Does anyone know of a memory efficient way to generate very large xml files (e.g. 100-500 MiB) in Python?
I've been utilizing lxml, but memory usage is through the roof.
The only sane way to generate so large an XML file is line by line, which means printing while running a state machine, and lots of testing.
How complicated is the output document? Where are you getting the input data from? How complicated are the input-to-output transformations?
Obviously, you've got to avoid having to build the entire tree ( whether DOM or etree or whatever ) in memory. But the best way depends on the source of your data and how complicated and interlinked the structure of your output is.
If it's big because it's got thousands of instances of fairly independent items, then you can generate the outer wrapper, and then build trees for each item and then serialize each fragment to the output.
If the fragments aren't so independent, then you'll need to do some extra bookkeeping -- like maybe manage a database of generated ids & idrefs.
I would break it into 2 or 3 parts: a sax event producer, an output serializer eating sax events, and optionally, if it seems easier to work with some independent pieces as objects or trees, something to build those objects and then turn them into sax events for the serializer.
Maybe you could just manage it all as direct text output, instead of dealing with sax events: that depends on how complicated it is.
This may also be a good place to use python generators as a way of streaming the output without having to build large structures in memory.
If your document is very regular (such as a bunch of database records, all in the same format) you could use my own "xe" library.
http://home.avvanta.com/~steveha/xe.html
The xe library was designed for generating syndication feeds (Atom, RSS, etc.) and I think it is easy to use. I need to update it for Python 2.6, and I haven't yet, sorry about that.
Perhaps you could use a templating engine instead of generating/building the xml yourself?
Genshi for example is xml-based and supports streaming output. A very basic example:
from genshi.template import MarkupTemplate
tpl_xml = '''
<doc xmlns:py="http://genshi.edgewall.org/">
<p py:for="i in data">${i}</p>
</doc>
'''
tpl = MarkupTemplate(tpl_xml)
stream = tpl.generate(data=xrange(10000000))

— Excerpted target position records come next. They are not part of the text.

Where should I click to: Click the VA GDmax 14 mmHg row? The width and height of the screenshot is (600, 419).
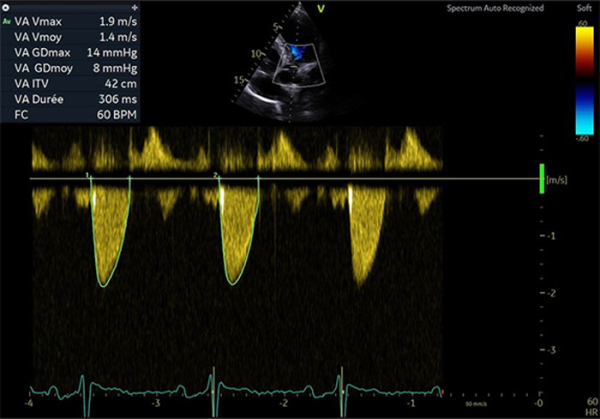pos(70,50)
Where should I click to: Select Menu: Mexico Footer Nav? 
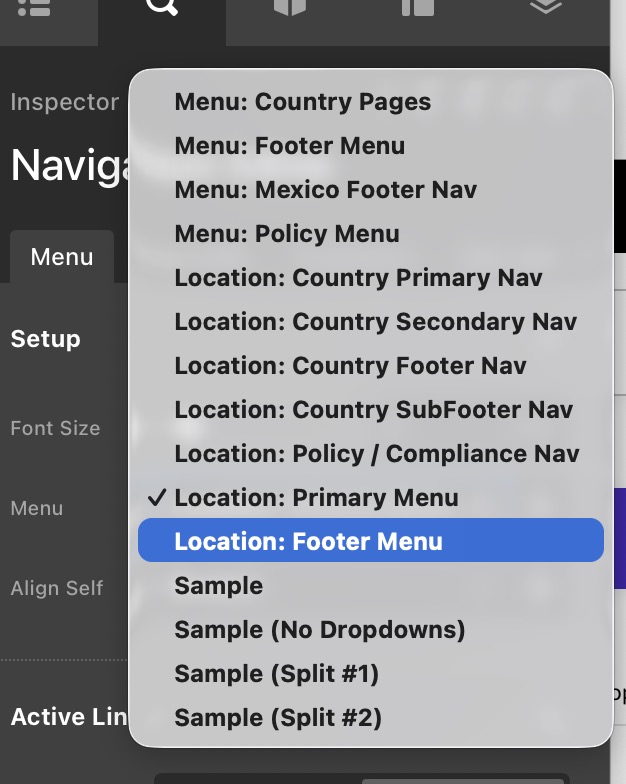pyautogui.click(x=370, y=190)
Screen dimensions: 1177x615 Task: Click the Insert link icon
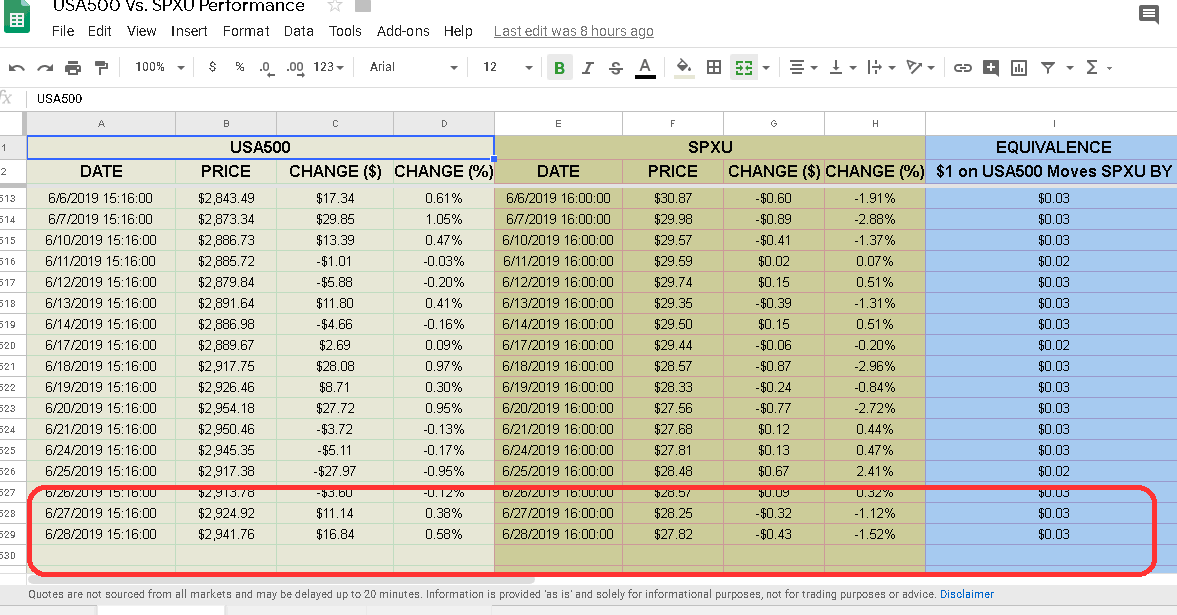[x=962, y=68]
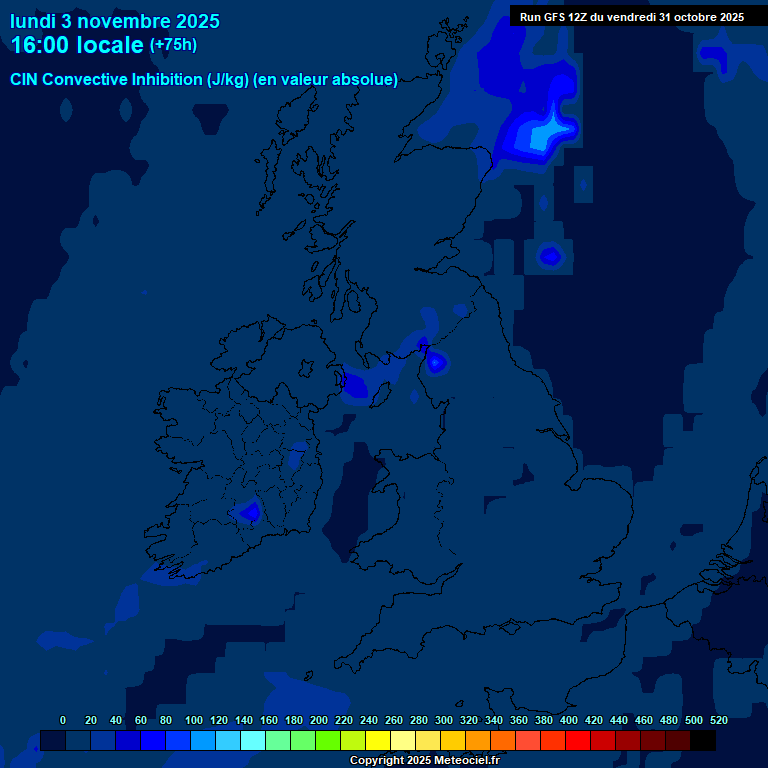Image resolution: width=768 pixels, height=768 pixels.
Task: Click the Run GFS 12Z header label
Action: [x=631, y=17]
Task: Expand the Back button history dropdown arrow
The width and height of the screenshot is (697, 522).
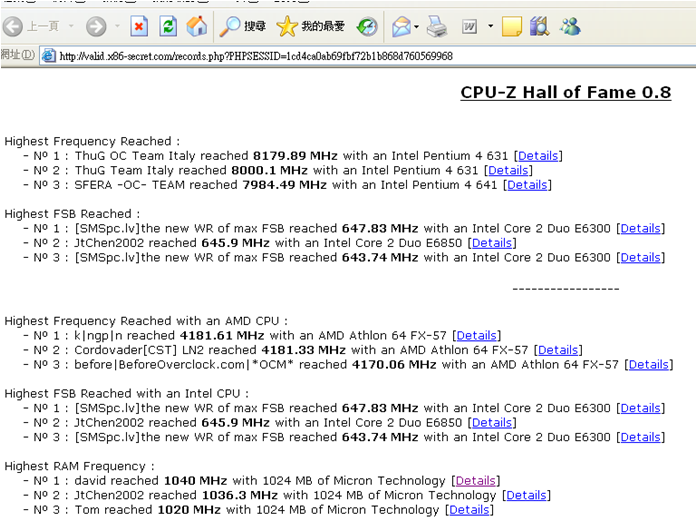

with open('output.xml', 'w') as f:
stream.render(out=f)
It might take a while, but memory usage remains low.
The same example for the Mako templating engine (not "natively" xml), but a lot faster:
from mako.template import Template
from mako.runtime import Context
tpl_xml = '''
<doc>
% for i in data:
<p>${i}</p>
% endfor
</doc>
'''
tpl = Template(tpl_xml)
with open('output.xml', 'w') as f:
ctx = Context(f, data=xrange(10000000))
tpl.render_context(ctx)
The last example ran on my laptop for about 20 seconds, producing a (admittedly very simple) 151 MB xml file, no memory problems at all. (according to Windows task manager it remained constant at about 10MB)
Depending on your needs, this might be a friendlier and faster way of generating xml than using SAX etc... Check out the docs to see what you can do with these engines (there are others as well, I just picked out these two as examples)